§ What you need to do: Please rewrite the rows from the start through the line containing "click(26, 115)", replacing "Instruction" with "Command" and leaving everything else unchanged.

Rows for locating text and elements

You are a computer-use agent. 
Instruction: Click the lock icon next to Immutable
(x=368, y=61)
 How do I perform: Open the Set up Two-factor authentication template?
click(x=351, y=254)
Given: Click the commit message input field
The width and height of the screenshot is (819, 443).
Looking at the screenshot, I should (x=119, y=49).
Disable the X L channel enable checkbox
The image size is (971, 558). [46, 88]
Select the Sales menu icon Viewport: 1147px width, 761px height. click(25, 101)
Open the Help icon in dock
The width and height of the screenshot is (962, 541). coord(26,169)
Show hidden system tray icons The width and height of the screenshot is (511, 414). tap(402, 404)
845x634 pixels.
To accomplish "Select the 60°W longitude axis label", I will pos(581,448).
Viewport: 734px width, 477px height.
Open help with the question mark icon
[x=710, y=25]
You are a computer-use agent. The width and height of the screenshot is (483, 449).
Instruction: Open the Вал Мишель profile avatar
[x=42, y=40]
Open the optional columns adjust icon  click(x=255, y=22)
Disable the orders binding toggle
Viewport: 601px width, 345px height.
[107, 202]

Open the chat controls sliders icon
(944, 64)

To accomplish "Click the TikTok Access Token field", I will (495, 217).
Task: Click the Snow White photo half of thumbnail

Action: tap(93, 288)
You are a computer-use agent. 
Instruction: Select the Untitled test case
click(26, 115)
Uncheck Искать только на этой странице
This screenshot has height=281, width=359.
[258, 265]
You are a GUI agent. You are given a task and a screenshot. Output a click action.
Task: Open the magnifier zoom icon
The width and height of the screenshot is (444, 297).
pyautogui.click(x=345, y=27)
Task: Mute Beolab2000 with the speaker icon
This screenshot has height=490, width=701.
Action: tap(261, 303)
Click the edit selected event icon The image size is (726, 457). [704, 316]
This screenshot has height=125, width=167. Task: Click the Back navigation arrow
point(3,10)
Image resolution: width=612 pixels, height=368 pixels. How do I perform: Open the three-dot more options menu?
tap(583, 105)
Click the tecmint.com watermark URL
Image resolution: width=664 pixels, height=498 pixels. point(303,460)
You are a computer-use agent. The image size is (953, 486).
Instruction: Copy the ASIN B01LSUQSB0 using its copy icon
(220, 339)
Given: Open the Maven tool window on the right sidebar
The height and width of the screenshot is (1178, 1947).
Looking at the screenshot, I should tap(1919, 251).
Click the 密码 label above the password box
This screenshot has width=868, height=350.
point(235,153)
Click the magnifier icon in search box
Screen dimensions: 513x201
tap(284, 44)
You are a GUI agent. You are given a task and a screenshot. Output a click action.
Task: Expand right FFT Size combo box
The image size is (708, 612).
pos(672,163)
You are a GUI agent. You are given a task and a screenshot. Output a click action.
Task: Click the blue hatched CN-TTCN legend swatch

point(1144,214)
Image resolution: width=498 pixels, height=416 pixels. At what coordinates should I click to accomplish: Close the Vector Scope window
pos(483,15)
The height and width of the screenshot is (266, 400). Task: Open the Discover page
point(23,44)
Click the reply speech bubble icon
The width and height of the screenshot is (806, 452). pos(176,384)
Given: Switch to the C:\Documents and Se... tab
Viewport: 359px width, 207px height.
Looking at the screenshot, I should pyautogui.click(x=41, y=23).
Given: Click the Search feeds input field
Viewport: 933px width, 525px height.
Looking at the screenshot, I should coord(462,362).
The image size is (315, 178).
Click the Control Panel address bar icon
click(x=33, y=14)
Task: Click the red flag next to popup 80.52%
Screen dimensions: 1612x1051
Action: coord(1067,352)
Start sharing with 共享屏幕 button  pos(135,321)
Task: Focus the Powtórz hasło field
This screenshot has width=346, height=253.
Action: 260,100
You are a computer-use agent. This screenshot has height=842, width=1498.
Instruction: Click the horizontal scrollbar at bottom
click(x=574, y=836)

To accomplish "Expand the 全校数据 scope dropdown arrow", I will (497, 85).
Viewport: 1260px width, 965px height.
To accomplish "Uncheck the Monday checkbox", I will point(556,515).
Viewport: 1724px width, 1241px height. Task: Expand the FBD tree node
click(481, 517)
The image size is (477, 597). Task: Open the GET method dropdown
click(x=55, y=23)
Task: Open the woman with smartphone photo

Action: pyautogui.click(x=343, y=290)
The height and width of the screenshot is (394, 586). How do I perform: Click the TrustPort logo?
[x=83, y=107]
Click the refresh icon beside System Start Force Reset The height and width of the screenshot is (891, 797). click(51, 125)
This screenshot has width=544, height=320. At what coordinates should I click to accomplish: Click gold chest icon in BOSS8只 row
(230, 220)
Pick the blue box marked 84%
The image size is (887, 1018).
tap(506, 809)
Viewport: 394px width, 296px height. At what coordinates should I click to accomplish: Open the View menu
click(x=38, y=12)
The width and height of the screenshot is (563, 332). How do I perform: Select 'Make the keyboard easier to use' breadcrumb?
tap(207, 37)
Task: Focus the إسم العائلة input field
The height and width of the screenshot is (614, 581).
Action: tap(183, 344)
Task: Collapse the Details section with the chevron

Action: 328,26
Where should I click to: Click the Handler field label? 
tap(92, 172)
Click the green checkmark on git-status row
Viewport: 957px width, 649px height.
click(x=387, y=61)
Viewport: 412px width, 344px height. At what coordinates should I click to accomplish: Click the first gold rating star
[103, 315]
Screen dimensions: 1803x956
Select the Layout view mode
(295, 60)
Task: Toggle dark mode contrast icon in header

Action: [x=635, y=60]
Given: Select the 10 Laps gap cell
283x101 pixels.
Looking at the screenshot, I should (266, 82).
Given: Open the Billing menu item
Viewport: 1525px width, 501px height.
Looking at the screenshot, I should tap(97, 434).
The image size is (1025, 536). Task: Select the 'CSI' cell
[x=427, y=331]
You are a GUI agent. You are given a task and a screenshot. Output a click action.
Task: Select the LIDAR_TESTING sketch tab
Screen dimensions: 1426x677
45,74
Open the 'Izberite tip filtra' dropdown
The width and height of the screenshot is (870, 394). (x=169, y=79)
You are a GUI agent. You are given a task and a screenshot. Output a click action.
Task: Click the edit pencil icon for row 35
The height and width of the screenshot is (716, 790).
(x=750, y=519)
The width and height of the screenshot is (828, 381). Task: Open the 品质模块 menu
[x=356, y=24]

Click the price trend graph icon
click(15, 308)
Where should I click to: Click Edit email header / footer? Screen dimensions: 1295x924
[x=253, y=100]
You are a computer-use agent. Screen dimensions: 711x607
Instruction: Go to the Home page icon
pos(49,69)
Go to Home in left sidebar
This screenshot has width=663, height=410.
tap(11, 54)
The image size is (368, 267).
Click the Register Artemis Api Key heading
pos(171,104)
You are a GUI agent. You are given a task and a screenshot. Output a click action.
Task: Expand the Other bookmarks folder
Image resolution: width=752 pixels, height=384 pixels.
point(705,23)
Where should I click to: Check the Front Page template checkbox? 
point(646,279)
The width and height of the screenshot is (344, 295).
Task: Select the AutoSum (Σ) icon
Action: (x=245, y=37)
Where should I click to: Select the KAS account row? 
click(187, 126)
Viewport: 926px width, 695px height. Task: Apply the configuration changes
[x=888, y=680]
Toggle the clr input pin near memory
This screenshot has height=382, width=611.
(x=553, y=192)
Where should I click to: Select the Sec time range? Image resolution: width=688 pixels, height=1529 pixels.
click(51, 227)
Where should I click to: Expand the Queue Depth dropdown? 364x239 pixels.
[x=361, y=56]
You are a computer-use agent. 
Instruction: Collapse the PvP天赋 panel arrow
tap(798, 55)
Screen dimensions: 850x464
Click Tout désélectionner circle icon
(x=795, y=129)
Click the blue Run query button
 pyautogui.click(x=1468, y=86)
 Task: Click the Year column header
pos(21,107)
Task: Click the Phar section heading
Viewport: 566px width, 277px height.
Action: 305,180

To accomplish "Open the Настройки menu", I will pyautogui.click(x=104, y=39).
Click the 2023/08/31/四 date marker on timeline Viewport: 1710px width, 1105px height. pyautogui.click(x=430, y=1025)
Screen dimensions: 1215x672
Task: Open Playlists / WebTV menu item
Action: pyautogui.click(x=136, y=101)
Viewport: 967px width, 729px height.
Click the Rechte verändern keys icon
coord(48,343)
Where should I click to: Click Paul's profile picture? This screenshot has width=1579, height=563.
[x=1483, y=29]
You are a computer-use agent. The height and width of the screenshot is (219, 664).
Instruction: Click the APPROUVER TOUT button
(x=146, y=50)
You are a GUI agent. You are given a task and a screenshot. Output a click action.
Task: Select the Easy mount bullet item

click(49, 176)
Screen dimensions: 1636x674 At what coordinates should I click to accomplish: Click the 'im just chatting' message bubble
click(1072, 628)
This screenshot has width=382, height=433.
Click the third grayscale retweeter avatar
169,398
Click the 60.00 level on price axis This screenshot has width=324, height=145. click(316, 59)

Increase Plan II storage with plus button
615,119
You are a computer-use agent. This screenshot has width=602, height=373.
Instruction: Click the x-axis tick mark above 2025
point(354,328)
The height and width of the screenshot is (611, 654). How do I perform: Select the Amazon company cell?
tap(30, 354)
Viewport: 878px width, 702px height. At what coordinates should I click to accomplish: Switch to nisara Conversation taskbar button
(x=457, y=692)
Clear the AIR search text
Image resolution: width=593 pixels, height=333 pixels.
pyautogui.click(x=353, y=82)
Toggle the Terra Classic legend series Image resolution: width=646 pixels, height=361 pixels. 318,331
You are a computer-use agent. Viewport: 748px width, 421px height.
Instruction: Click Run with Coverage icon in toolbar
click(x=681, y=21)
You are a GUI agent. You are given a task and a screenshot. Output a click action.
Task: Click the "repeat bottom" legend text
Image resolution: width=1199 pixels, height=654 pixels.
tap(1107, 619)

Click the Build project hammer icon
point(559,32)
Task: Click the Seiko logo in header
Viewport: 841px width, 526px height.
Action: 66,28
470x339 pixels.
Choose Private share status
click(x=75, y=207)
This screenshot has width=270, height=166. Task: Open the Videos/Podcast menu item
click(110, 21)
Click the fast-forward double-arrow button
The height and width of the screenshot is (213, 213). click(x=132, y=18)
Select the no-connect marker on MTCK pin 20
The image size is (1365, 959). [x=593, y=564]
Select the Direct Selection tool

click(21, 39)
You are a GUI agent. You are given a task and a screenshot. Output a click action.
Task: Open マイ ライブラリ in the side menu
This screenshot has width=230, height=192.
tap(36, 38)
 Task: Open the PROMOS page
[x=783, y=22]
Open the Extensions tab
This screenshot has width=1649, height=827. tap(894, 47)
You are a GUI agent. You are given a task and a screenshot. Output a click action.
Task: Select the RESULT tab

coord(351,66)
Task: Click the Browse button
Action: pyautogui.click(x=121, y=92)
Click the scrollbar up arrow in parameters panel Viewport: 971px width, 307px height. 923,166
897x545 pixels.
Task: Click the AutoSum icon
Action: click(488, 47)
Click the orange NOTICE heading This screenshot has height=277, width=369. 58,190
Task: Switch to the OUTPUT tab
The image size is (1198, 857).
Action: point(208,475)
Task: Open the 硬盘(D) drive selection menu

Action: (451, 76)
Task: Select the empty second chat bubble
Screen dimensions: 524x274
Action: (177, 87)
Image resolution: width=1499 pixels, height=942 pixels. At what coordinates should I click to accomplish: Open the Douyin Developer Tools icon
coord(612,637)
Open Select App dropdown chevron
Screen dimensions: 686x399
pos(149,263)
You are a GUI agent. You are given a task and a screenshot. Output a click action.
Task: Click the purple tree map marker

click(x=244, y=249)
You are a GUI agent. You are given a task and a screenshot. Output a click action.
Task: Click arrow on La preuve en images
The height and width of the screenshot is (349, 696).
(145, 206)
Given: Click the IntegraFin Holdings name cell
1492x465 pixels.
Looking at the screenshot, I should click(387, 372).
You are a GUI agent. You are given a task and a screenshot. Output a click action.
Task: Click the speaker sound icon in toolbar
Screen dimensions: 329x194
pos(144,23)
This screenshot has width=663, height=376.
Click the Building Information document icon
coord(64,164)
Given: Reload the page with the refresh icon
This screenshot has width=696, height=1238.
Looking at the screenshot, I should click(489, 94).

§ Reply:
You are a computer-use agent. 
Command: Click the lock icon next to Immutable
(x=368, y=61)
 How do I perform: Open the Set up Two-factor authentication template?
click(x=351, y=254)
Given: Click the commit message input field
The width and height of the screenshot is (819, 443).
Looking at the screenshot, I should (x=119, y=49).
Disable the X L channel enable checkbox
The image size is (971, 558). [46, 88]
Select the Sales menu icon Viewport: 1147px width, 761px height. click(25, 101)
Open the Help icon in dock
The width and height of the screenshot is (962, 541). coord(26,169)
Show hidden system tray icons The width and height of the screenshot is (511, 414). tap(402, 404)
845x634 pixels.
To accomplish "Select the 60°W longitude axis label", I will pos(581,448).
Viewport: 734px width, 477px height.
Open help with the question mark icon
[x=710, y=25]
You are a computer-use agent. The width and height of the screenshot is (483, 449).
Command: Open the Вал Мишель profile avatar
[x=42, y=40]
Open the optional columns adjust icon  click(x=255, y=22)
Disable the orders binding toggle
Viewport: 601px width, 345px height.
[107, 202]

Open the chat controls sliders icon
(944, 64)

To accomplish "Click the TikTok Access Token field", I will (495, 217).
Task: Click the Snow White photo half of thumbnail

Action: tap(93, 288)
You are a computer-use agent. 
Command: Select the Untitled test case
click(26, 115)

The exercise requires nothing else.